Skip to content

Wang-Bioinformatics-Lab/gnps_ml_processing_workflow

Repository files navigation

Repository Contents and how to run:

This repository contains four seperate workflows:

  1. GNPS_ML_Processing: A metadata-harmonization pipe for the GNPS spectral libraries that optionally incorperates MassBank.

  2. MassBank_Processing: A workflow to download MassBank and process it into the format needed for harmonization.

  3. Train_Test_Splits: A workflow that generates train, validation, and test sets as specified in the Manuscript.

  4. Prebatch: A workflow to create training batches from datasets.

Running the Workflows

Dependencies

  • Python
  • Conda (preferably Mamba)
  • Nextflow
  1. GNPS_ML_Processing Part of the input for this workflow is the provenance spectra files that back the GNPS libraries. For your convenience, this pipeline is run daily, and it's output is posted here (see Preprocessed Data).
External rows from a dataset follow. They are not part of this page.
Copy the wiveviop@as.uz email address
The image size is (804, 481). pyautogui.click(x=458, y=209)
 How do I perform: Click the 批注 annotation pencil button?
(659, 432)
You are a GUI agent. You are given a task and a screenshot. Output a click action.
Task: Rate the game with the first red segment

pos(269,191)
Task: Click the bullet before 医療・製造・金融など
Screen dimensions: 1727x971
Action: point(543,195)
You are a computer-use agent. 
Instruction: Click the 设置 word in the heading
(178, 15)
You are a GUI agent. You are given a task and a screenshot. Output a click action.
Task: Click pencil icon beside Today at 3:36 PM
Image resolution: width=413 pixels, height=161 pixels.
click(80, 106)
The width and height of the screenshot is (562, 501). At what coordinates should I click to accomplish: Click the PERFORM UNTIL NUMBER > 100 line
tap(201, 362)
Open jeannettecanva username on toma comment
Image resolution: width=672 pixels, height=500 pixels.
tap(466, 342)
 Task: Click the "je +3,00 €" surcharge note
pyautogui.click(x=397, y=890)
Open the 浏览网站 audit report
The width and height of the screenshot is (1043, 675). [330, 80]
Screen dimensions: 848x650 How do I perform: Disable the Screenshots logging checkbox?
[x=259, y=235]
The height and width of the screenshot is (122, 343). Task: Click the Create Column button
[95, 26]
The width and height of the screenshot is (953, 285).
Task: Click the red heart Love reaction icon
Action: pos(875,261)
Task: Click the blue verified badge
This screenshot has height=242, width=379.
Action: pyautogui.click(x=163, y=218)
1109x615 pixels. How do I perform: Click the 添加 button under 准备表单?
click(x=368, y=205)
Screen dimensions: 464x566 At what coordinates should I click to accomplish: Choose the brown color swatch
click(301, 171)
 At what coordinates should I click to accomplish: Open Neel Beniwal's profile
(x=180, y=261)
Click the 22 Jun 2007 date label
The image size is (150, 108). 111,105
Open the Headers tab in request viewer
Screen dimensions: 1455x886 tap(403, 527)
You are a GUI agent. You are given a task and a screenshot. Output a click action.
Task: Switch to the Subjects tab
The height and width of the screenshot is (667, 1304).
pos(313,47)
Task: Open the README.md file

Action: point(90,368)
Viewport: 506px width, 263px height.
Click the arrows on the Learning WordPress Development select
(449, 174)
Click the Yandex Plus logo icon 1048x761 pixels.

A dated Nextflow report for the most recent run of the pipeline is available here.

  2. MassBank Processing This workflow is run as a part of (1).

  3. Train_Test_Splits

cd Train_Test_Splits
nextflow run Dataset_Splitting.nf

A full set of parameters and further details can be found in the readme inside the directory.

  1. Prebatch: This workflow is run as a part of (3).